Hedge funds gain in August but lag broader market

BOSTON (Reuters) - Hedge fund returns rose for the sixth straight month in August but underperformed the broader stock market, where hopes of a quick economic recovery fueled strong gains last month, according to data released on Tuesday.

The average hedge fund rose 1.85 percent last month while the Standard & Poor’s 500 index gained 3.36 percent, the Hennessee Group reported.

“Hedge funds continued to lag the surging equity markets as we would expect given their short portfolios and hedges,” Lee Hennessee, one of the consulting group’s managing principals, said in a statement.

August’s stronger returns — following on the heels of a 3.11 percent increase in July — signal that the $1.4 trillion hedge fund industry is recovering ground less than one year after suffering its worst-ever losses.

Still, investors remain skittish about leaving their money with hedge funds according to recent data showing that clients pulled nearly three times as much money away from funds in July than in June.

Hedge fund managers are not required to report their returns and so investors and industry analysts keep a close eye on reports from the Hennessee Group and others that track performance to keep tabs on how the industry is performing.

Performance and flows tracker Hedge Fund Research is expected to report its findings in a few hours.

Since January, the average hedge fund has gained 17.30 percent, the Hennessee Group reported.
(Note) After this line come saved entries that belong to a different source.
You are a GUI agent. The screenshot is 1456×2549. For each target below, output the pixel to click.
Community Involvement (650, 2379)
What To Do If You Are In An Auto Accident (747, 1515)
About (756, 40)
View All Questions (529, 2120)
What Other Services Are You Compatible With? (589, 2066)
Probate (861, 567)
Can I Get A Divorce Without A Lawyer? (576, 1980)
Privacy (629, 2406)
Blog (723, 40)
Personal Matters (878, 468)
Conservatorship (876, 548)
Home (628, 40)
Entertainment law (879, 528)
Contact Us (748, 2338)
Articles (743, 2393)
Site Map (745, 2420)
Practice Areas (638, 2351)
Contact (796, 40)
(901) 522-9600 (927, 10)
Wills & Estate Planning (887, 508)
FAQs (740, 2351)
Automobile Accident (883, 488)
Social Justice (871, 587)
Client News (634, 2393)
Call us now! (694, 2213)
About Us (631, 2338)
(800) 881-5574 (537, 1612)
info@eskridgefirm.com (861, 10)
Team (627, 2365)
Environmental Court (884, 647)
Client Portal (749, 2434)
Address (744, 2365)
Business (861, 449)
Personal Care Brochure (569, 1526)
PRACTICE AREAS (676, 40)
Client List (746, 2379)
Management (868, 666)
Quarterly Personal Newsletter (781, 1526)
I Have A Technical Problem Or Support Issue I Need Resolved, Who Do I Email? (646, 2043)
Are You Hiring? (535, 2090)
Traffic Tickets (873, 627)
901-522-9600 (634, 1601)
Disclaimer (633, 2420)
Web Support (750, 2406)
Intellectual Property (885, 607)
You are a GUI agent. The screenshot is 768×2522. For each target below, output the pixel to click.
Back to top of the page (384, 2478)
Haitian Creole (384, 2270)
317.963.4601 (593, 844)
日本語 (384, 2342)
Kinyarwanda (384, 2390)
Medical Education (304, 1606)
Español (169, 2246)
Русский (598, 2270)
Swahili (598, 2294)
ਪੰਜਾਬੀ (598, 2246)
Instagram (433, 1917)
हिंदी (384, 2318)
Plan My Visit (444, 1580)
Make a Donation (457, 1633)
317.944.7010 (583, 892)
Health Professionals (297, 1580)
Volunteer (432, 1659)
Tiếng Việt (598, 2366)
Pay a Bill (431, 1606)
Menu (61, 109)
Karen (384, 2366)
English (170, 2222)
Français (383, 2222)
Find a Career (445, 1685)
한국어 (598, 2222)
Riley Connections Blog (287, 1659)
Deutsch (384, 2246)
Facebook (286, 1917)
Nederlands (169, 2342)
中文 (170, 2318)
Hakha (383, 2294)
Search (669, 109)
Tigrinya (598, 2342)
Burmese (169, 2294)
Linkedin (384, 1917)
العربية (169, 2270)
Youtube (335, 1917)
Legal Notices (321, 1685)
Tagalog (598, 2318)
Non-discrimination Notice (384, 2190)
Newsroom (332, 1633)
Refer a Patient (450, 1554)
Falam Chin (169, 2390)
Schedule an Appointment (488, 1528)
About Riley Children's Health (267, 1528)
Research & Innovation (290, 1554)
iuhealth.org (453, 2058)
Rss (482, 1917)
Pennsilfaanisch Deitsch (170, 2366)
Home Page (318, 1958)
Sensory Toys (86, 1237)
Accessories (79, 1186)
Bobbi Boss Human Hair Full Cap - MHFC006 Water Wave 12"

During the same time the S&P 500 gained 12.99 percent.

Managers who bet on emerging markets and financial stocks plus media and telecommunications offerings last month scored the largest gains and helped boost the overall index.

So-called short sellers who bet exclusively that stock prices will fall lost 1.23 percent in August, leaving them as the industry’s biggest losers this year, with a year-to-date loss of 11.47 percent.

Despite strong returns this year, investors have continued to pull money out of the hedge funds after having removed a record $152 billion in the last quarter of 2008.

In July, the most recent month for which data is available, clients redeemed $20 billion from hedge funds, significantly more than the $6.9 billion they pulled out in June, according to data from TrimTabs Investment Research.

“That is a huge number,” research analyst Vincent Deluard said, explaining that investors may finally be getting back the money they asked for late last year when fund managers prohibited many clients from exiting.